I grow more and more interested in Conrad. Yes, he was a man of his times. But his attitude to the colonial reality around him seems nuanced, perhaps -- Douglas Kerr suggests -- because he was Polish, and had experienced at first hand "what powerful nations and material interests could do to weaker peoples". His detached, even marginal, position as a mariner offered him a unique perspective on the imperial age, and he often didn't like what he saw.

In The End of the Tether, Malays are regarded with respect by Whalley (it's people like Sterne and Massy who express derogatory, race-based remarks...) The Malay boatswain, for example, is portrayed as a master at his trade (indeed, for a long time, he's the one whose expertise allows Whalley's secret to be protected).

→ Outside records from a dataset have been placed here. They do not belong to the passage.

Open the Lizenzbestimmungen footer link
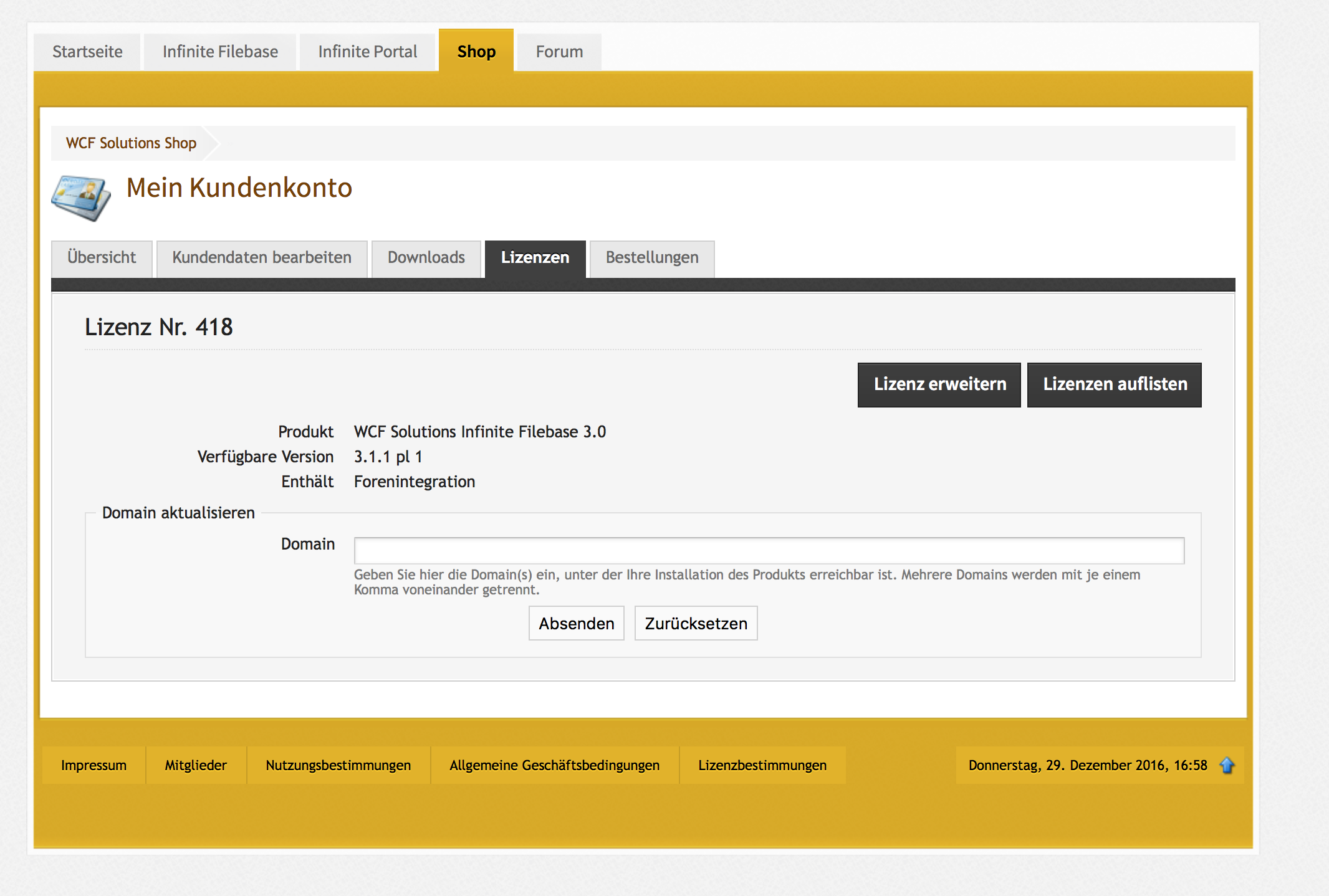The image size is (1329, 896). click(762, 765)

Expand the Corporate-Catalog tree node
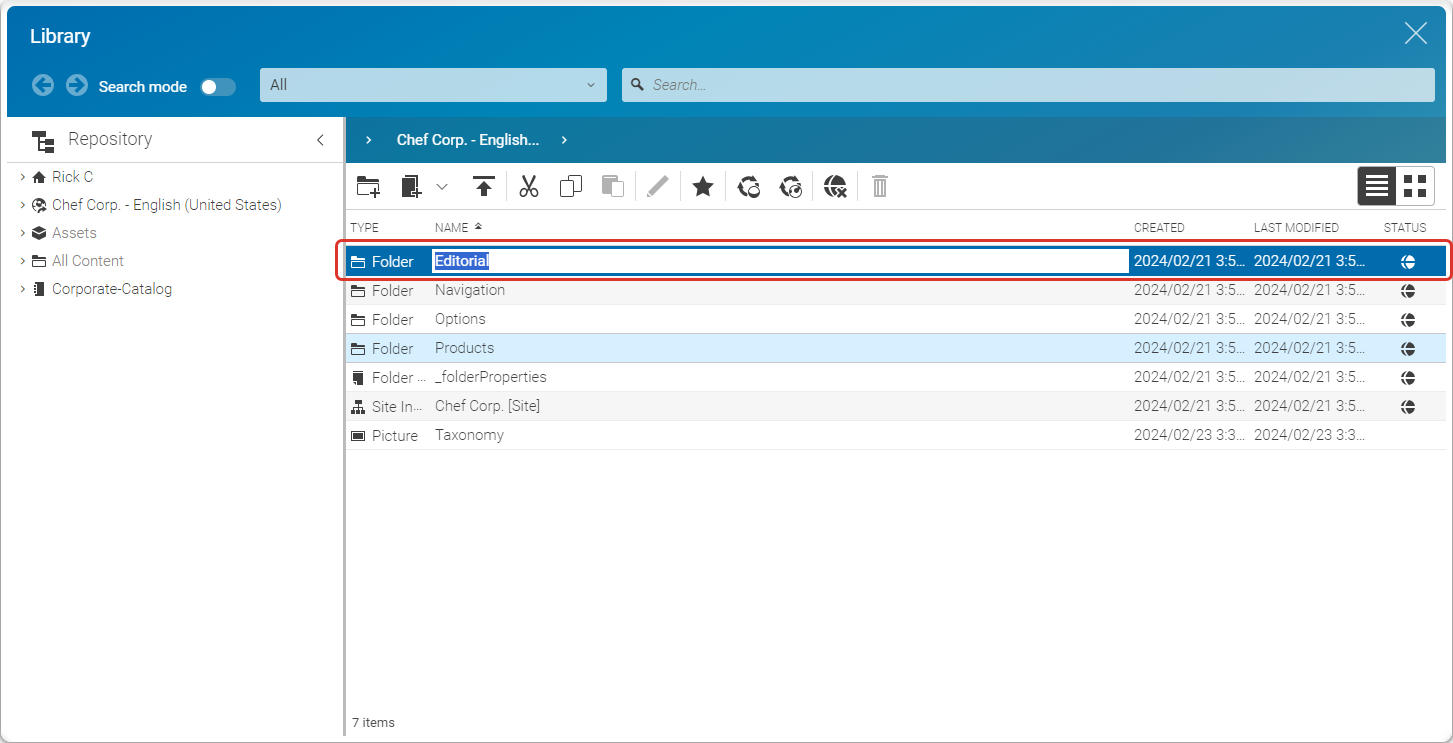click(23, 289)
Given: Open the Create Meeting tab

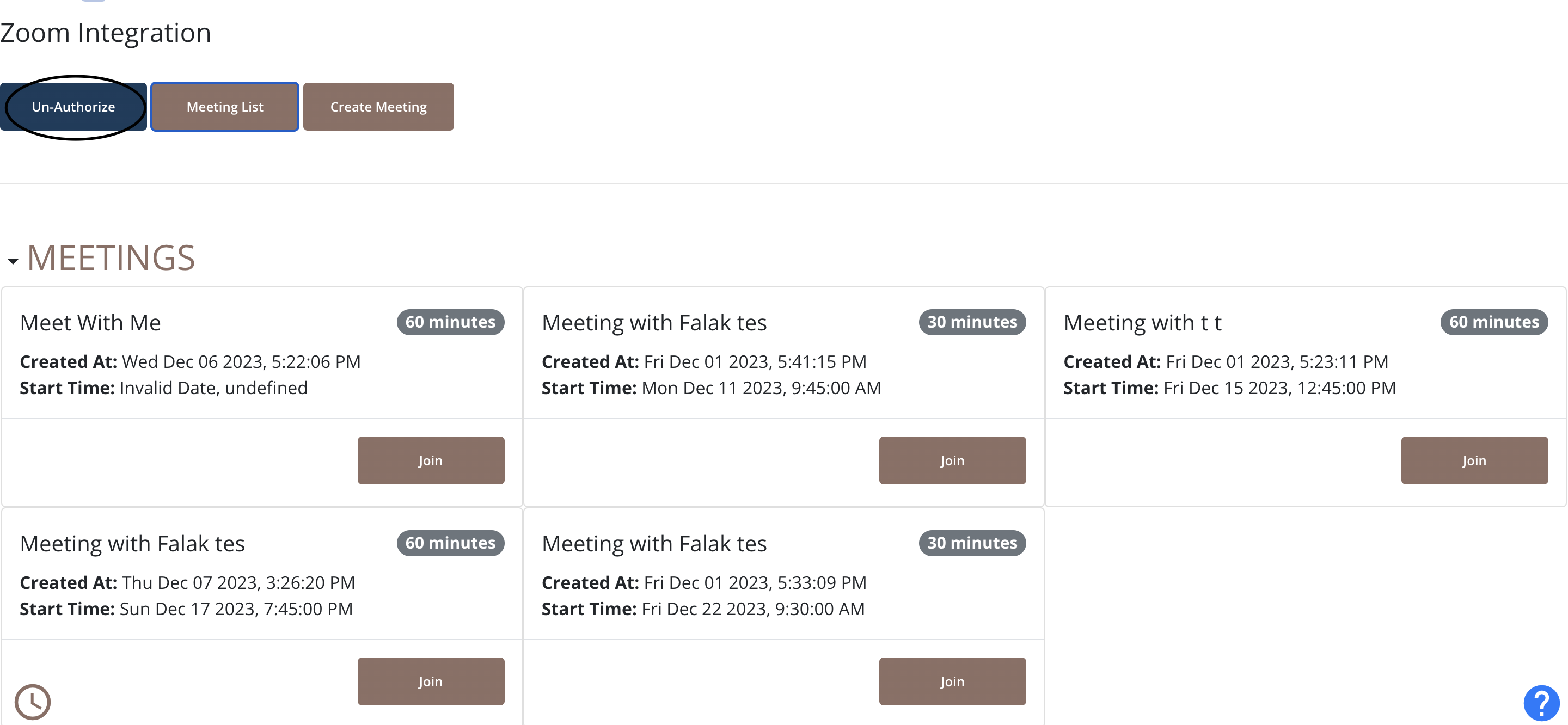Looking at the screenshot, I should (378, 107).
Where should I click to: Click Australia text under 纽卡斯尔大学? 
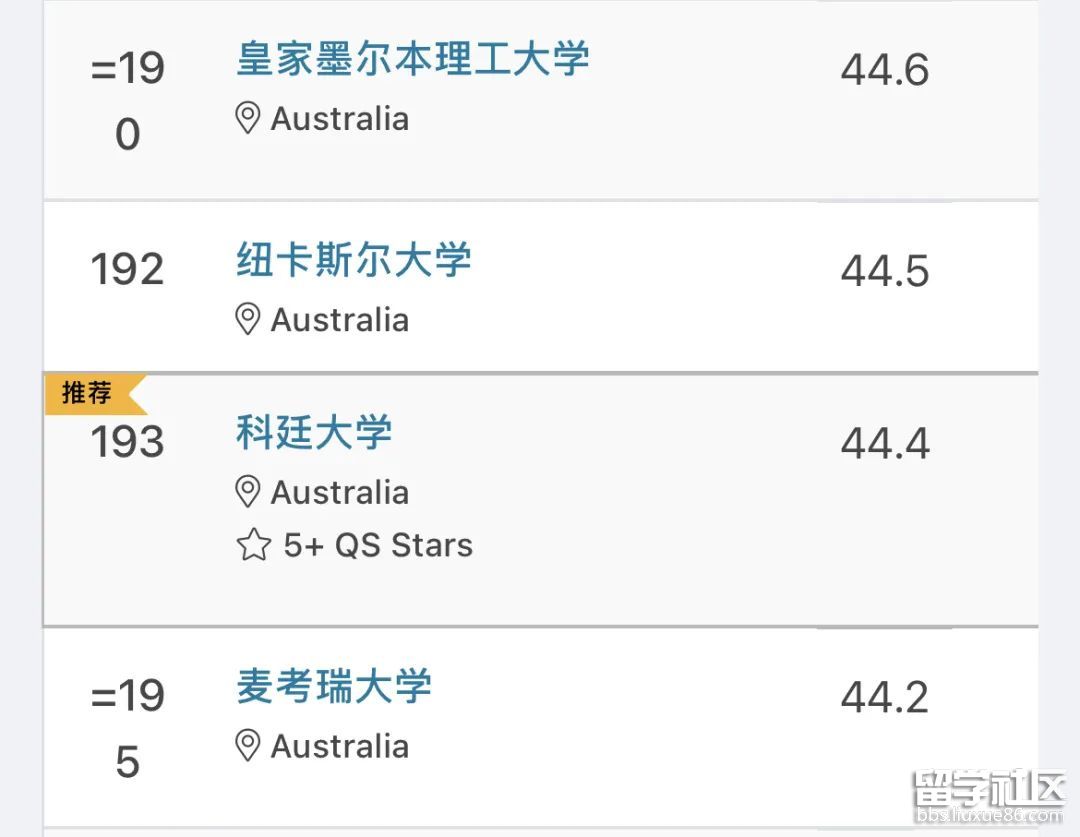click(x=340, y=319)
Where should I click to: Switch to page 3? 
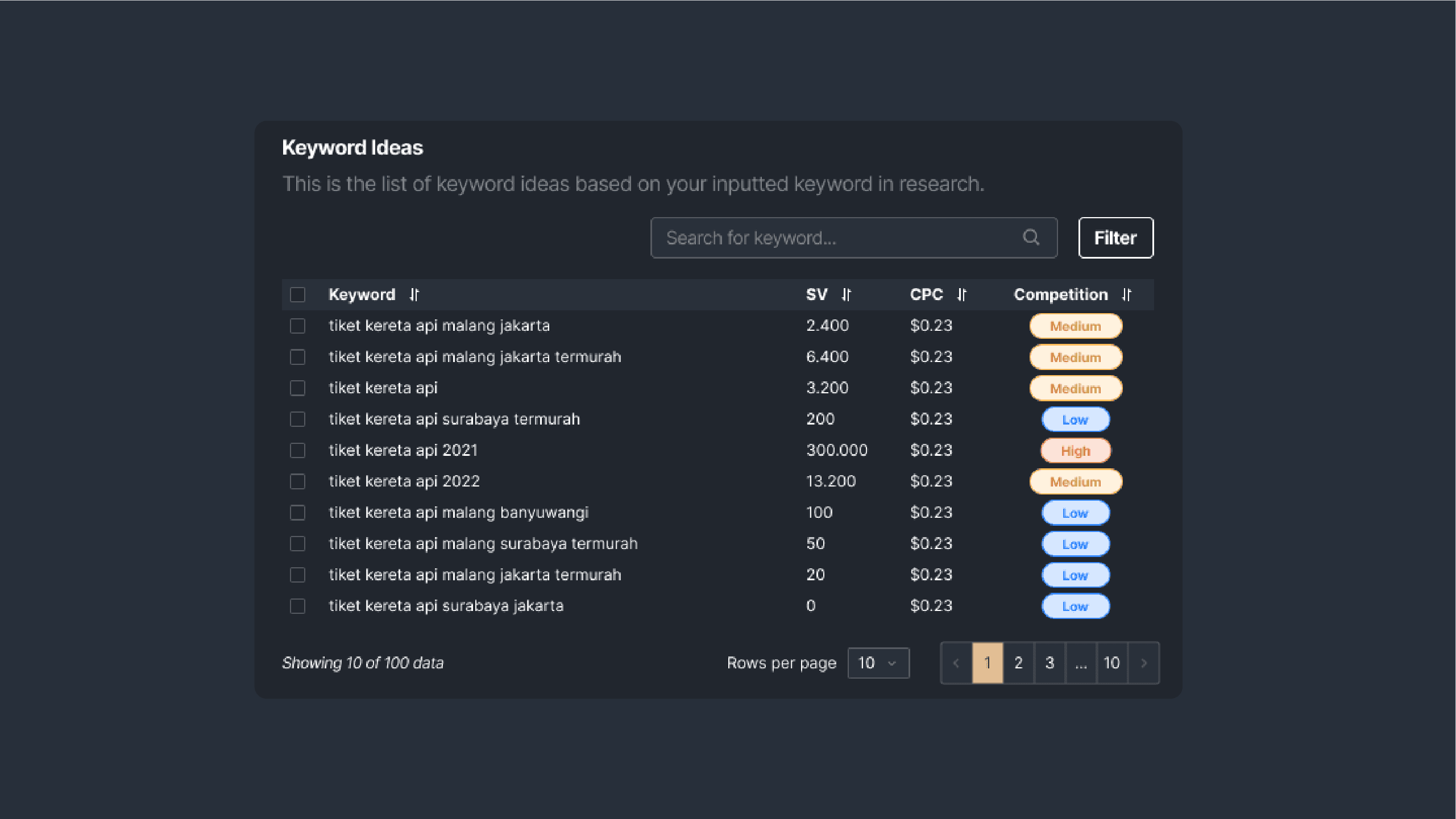point(1050,663)
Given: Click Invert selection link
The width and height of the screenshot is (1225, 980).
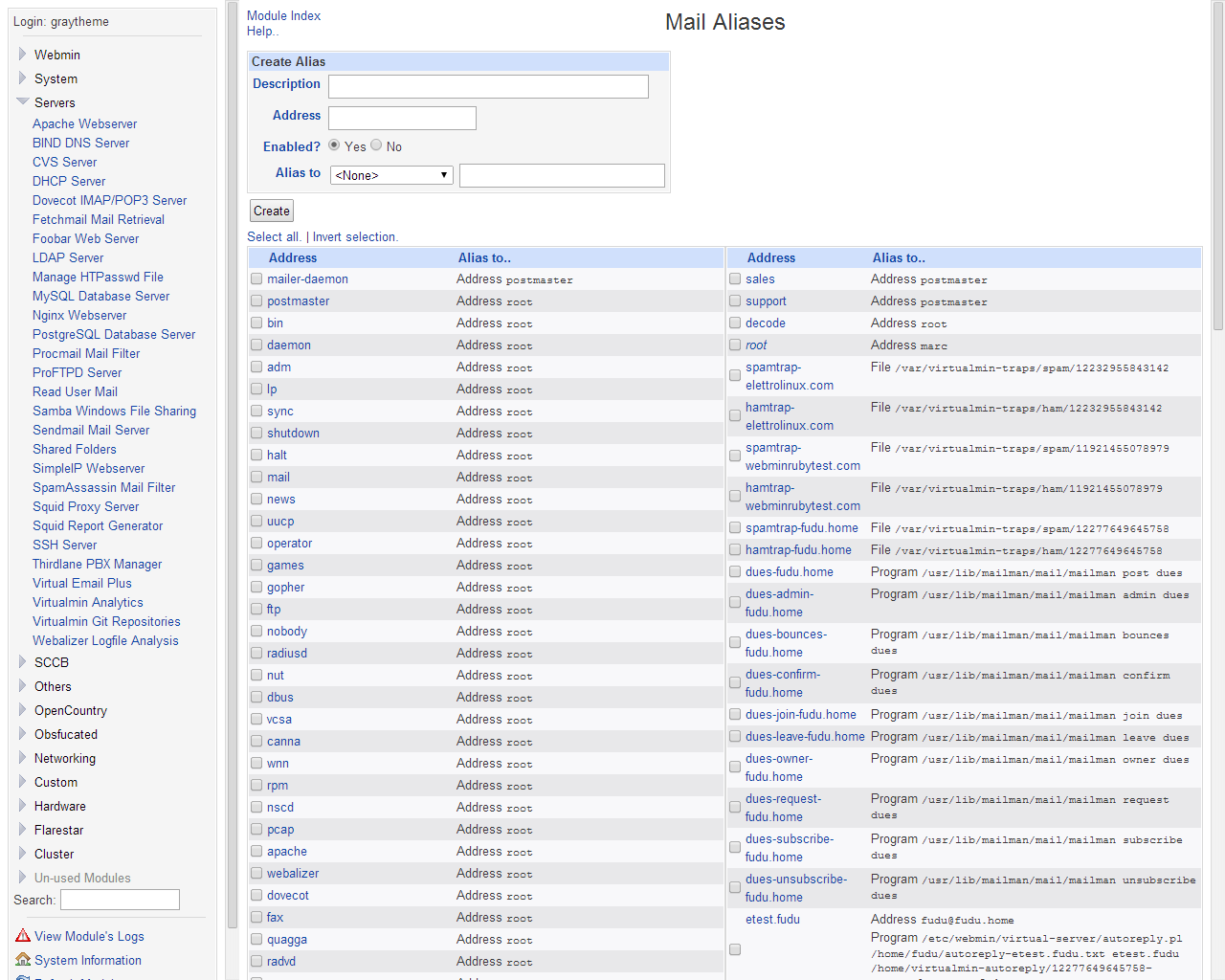Looking at the screenshot, I should [x=354, y=236].
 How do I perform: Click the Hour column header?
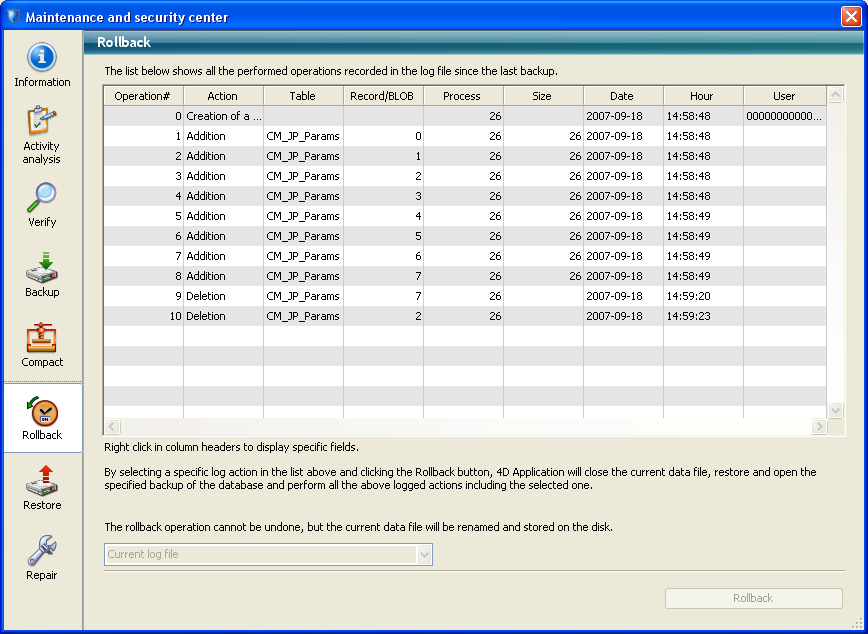702,96
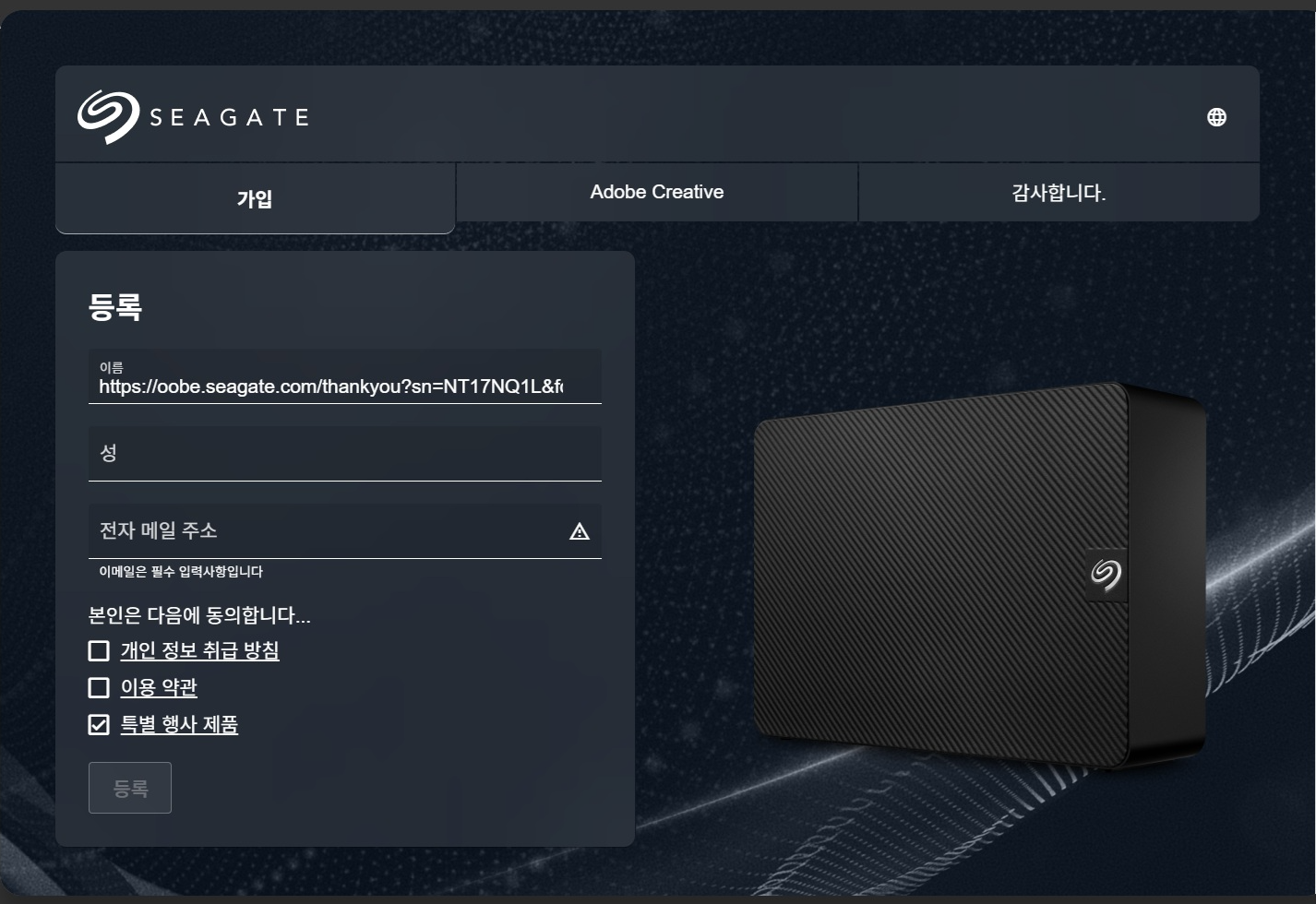
Task: Click the black external drive image
Action: click(980, 576)
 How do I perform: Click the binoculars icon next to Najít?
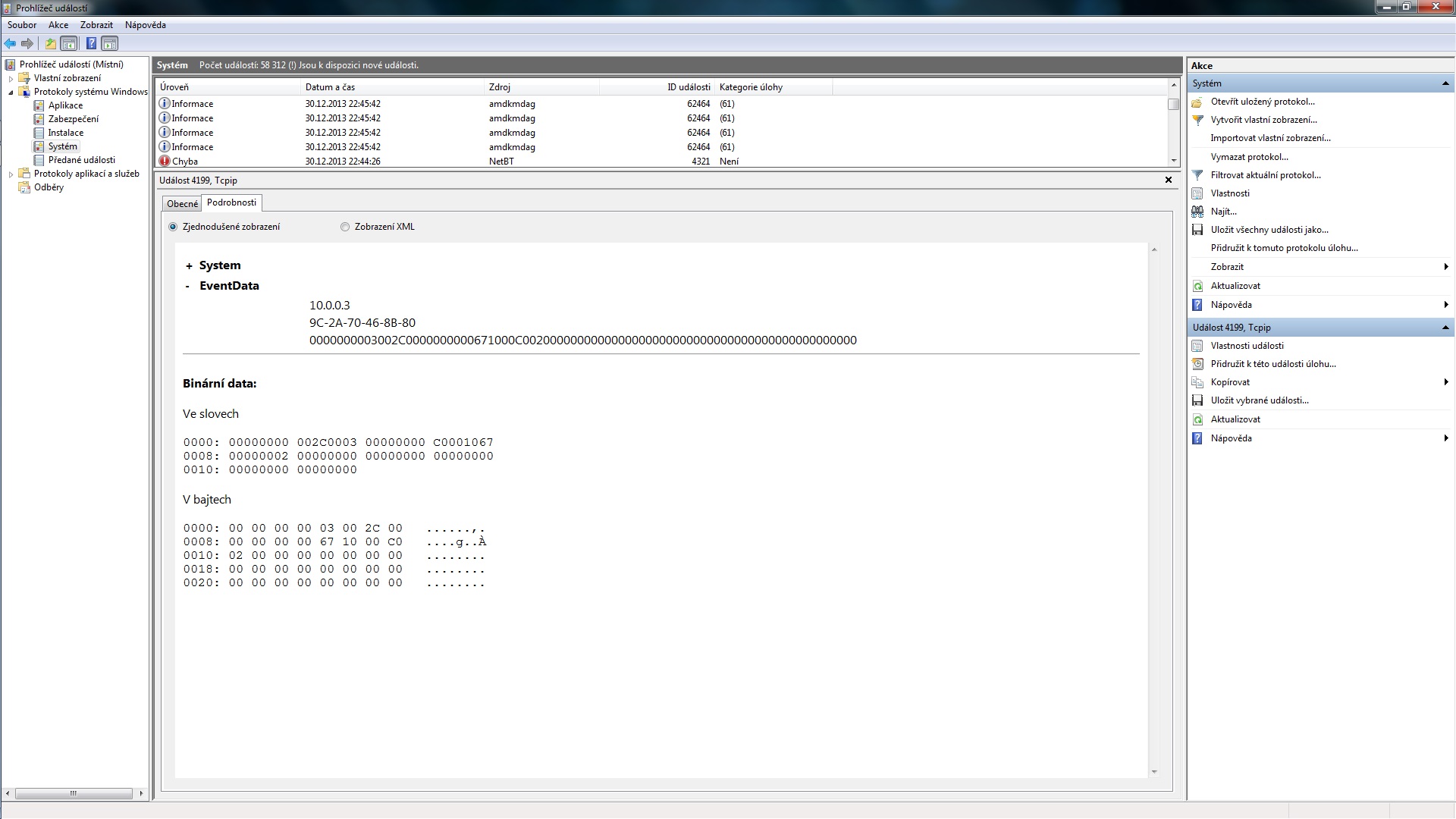pos(1197,212)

Kam Raslan comments: "The boat glides slowly past a market. The market people could have been portrayed as grotesque, indolent or, worse still, noble (I have read all in nineteenth-century memoirs), but instead they are seen as simply so very casual and comfortable in their world that the observer (Conrad) tacitly becomes the 'other', intruding on an unhappy boat that barely functions".

Van Wyk, meanwhile, regularly meets with the Sultan, "a restless and melancholy old ruler who had done with love and war, for whom life no longer held any savor (except of evil forebodings) and time never had any value. He was afraid of death, and hoped he would die before the white men were ready to take his country from him."

There's a lot more to explore here, for sure.